Excerpt -
+++

What are non-recurrent CNVs
- Random breakpoints scattered across genomic regions
- Usually more severe phenotypic consequences
- Dependent on size and location
How to detect CNVs
- Karyotyping
- Fluorescence in situ hybridisation (FISH)
- MLPA
- Microarray
- Next generation sequencing
Disadvantages of detecting CNVs through Karyotyping and FISH
- Large CNVs only
- Not able to detect small interagency rearrangements
- Time consuming
- Low throughput
Disadvantages of detecting CNVs through MLPA
- Limited number of loci
- Only known gene targets can be assessed = no discovery
- No breakpoint detection
Types of NGS methods to analyse cnvs
- Paired -end mapping
- Split end
- Read death
- Assembly based
- Combination approach
Databases to visualise/ analyse CNVS
- Database of genomic variants (DGV)
- GnomAD-SV
- DECIPHER
The purpose of the human genome project
An international research project to map each human gene and to completely sequence the entire human DNA complement.
Aims of the human genome project . (7)
- Determine the DNA sequence of the human genome
- Developed improved sequencing technologies
- Sequence model organisms
- Store information in a useful way
- Develop better tools for analysis
- Identify all genes and their function
- Consider. Ethical, legal and social implications
What two approaches did the human genome project take?
- Segment assembly approach : aligning and merging fragments that have been obtained from a longer DNA sequence to try and construct the original sequence.
- Whole genome shotgun sequencing: sequencing many overlapping DNA fragments in parallel and using a computer to assemble the small fragments into larger contiguous and then eventually chromosome.
Ethical and legal considerations of sequencing someone’s genome.
- Fairness and privacy: who should have access to your genetic information?
- Psychological effect: how does knowing your predisposition to disease affect you as an individual?
- Genetic testing and genetic screening: issue around the commercialisation of data.
- Reproductive implications: The use of genetic information in decision making.
What was the purpose of sequencing the genome of smaller organisms in the human genome project.
- Foster cooperation
- Smaller genomes serves as tests for developing sequencing methodologies.
- Serve as comparative genomes
- Developed mathematical, statistical and computational tools.
What are primary sequence databases and secondary annotation database.
- Primary sequence database: databases that stores genomic sequence data.
- Secondary databases either have algorithm that predict and store or just store the annotation provided for the raw sequence.
Why would you need to access sequence data?
- Know what the sequence of a gene is
- Identify variants in the sequence
- Compare your sequence to others
- Identify similar sequences
- Find diseases associated with variation in your gene of interest.
What is PubMed ?
Extensive biomedical literature database.
What is RefSeq
Comprehensive, integrated, well-annotated set of reference sequences -genomic, transcript and protein.
What is OMIM
Online mendeline inheritance in man- database of human genes and genetic phenotypes
What is clinVar
Database of genomic variation and the relationship to human health.
What is Ensembl
Resource for high quality integrated annotation data
What is uniprot
Universal protein resource for protein sequence and functional annotation data
What is PDBe
Protein data bank Europe -collection of 3D structural data.
What is interPro
Database of protein families, domains and conserved site.
The aim of gnomAD
Enable researchers too better understand the role of genomic DNA variation in both health and disease states.
What is ExAC
Aggregate and harmonise exome sequencing data from a wide variety of large-scale sequencing projects.
How to interpret z-scores on gnomAD
- Positive z-score; fewer variants observed than expected: highly constraint, intolerant to variation.
- Negative z-score: gene has more variants observed than expected: tolerant to variation.

+++

Information provided -
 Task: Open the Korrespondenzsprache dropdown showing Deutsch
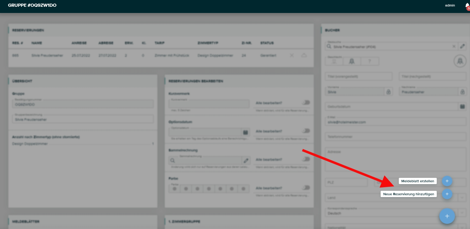coord(462,213)
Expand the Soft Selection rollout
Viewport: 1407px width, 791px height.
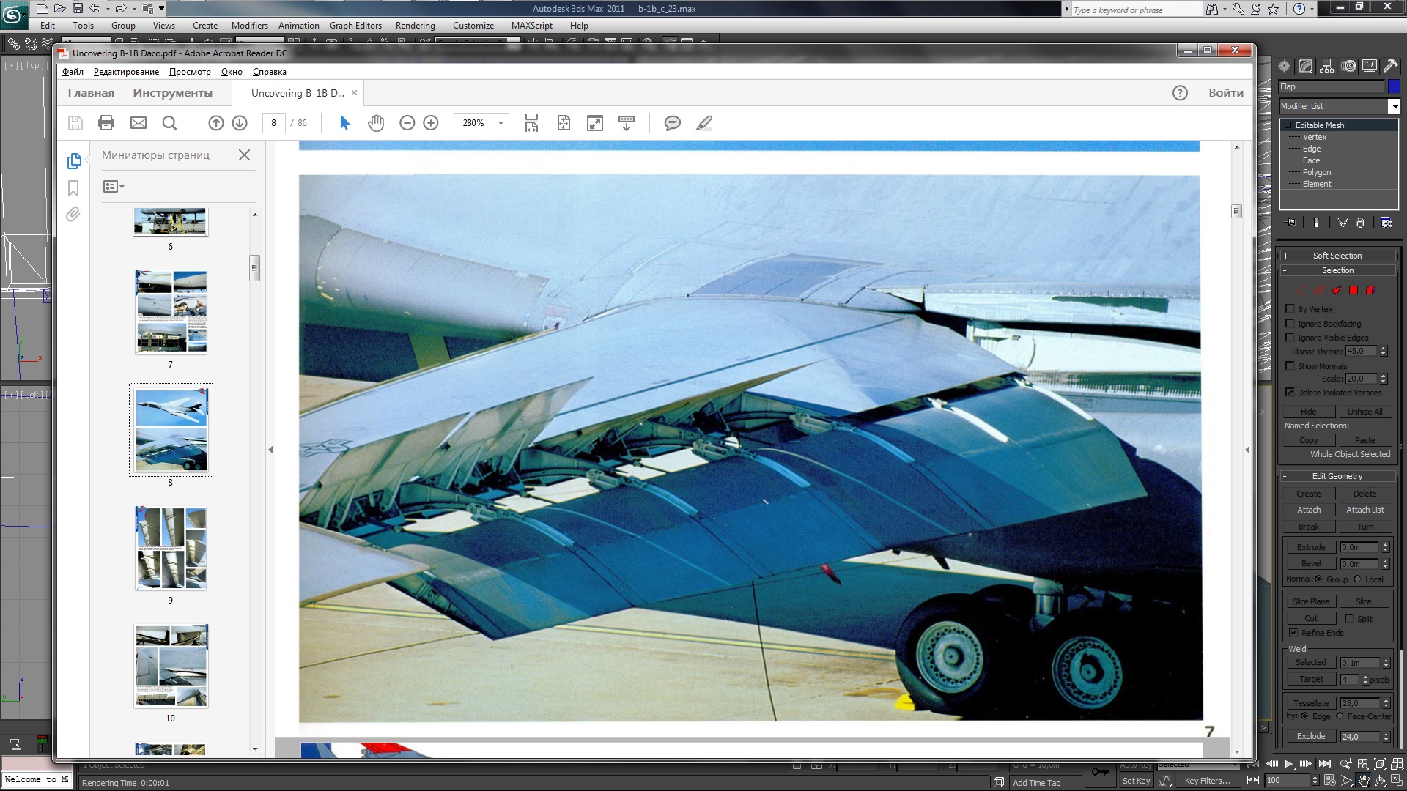coord(1337,256)
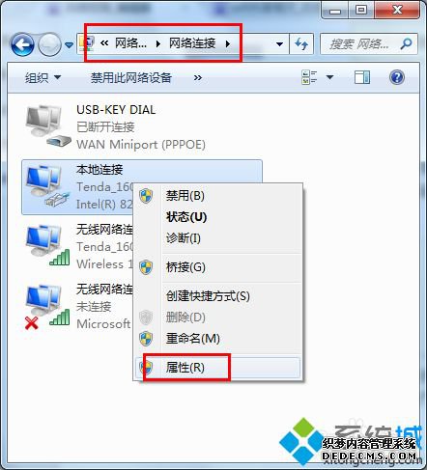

+++

Activity - From the genomics notes, print the passage that begins at the words "- Know what" and stops after "biomedical literature database.". The records are separate material, not part of the genomics notes.

Response -
- Know what the sequence of a gene is
- Identify variants in the sequence
- Compare your sequence to others
- Identify similar sequences
- Find diseases associated with variation in your gene of interest.
What is PubMed ?
Extensive biomedical literature database.